== PROBLEM DESCRIPTION ==
From the first line to the last, retype the records exactly without their images.

*** Opening AVAILABLE DATA ***

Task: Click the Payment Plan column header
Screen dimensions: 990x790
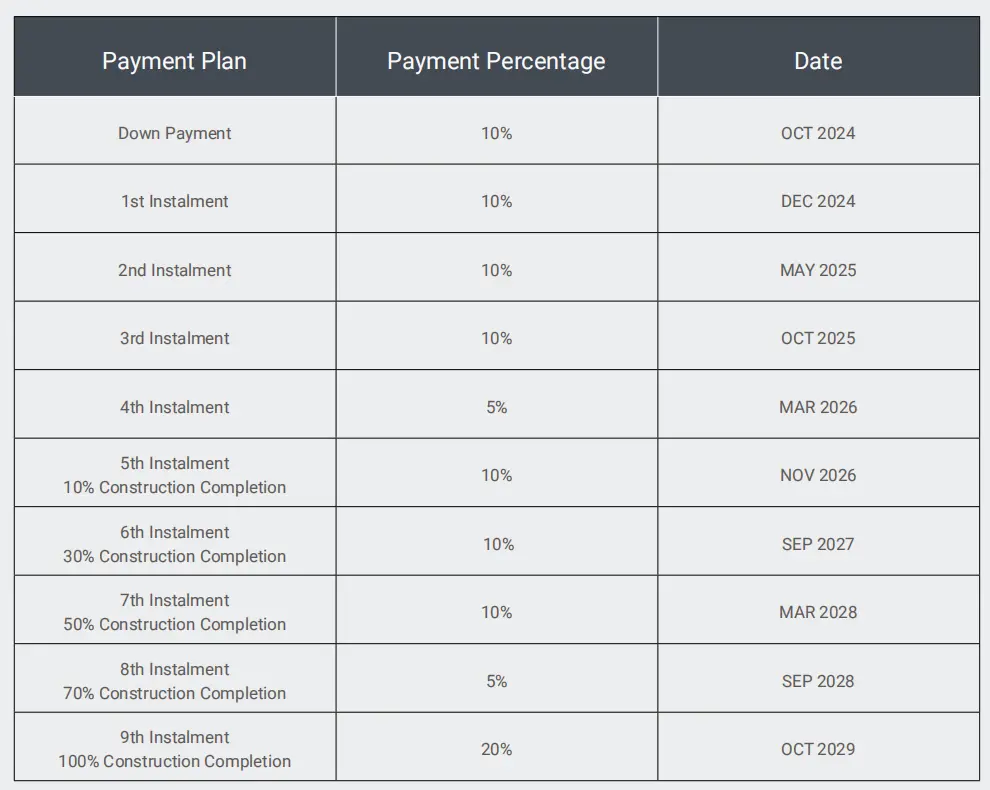Action: (x=175, y=57)
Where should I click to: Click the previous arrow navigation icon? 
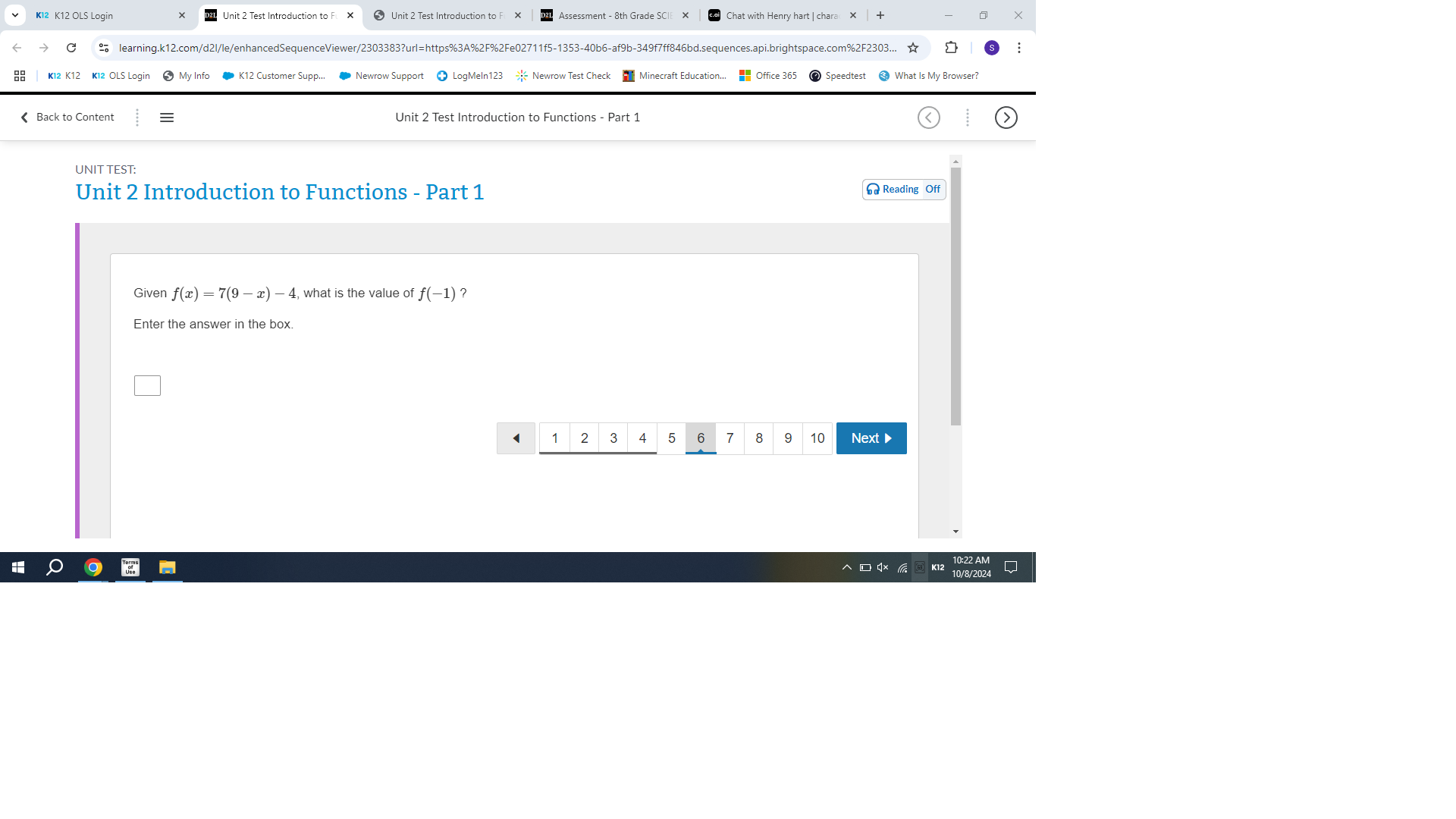coord(516,438)
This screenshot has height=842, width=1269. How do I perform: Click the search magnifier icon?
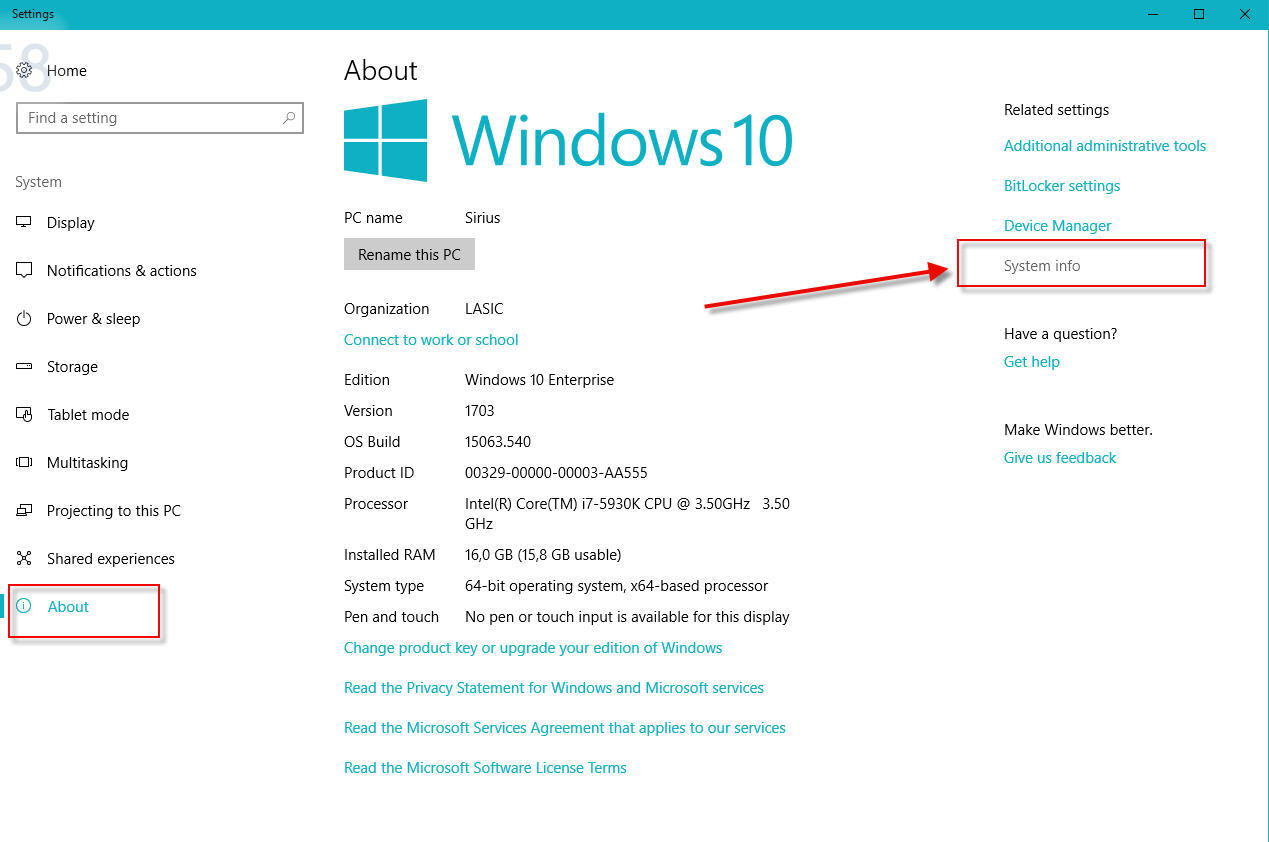coord(289,118)
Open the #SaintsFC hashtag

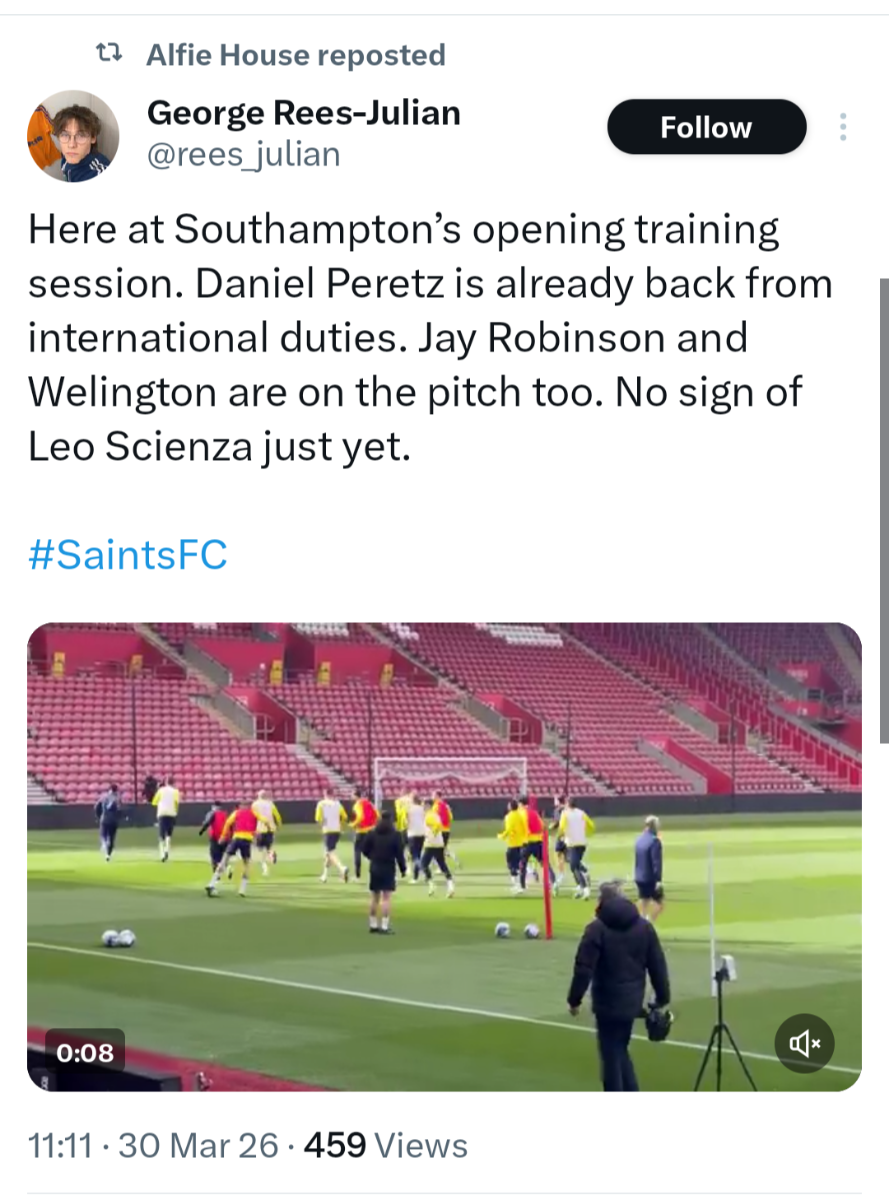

*** Closing AVAILABLE DATA ***

== ANSWER FOR THIS EXERCISE ==
Task: Click the Payment Plan column header
Screen dimensions: 990x790
Action: (x=175, y=57)
Where should I click to: Click the previous arrow navigation icon? 
coord(516,438)
This screenshot has height=842, width=1269. How do I perform: Click the search magnifier icon?
coord(289,118)
Open the #SaintsFC hashtag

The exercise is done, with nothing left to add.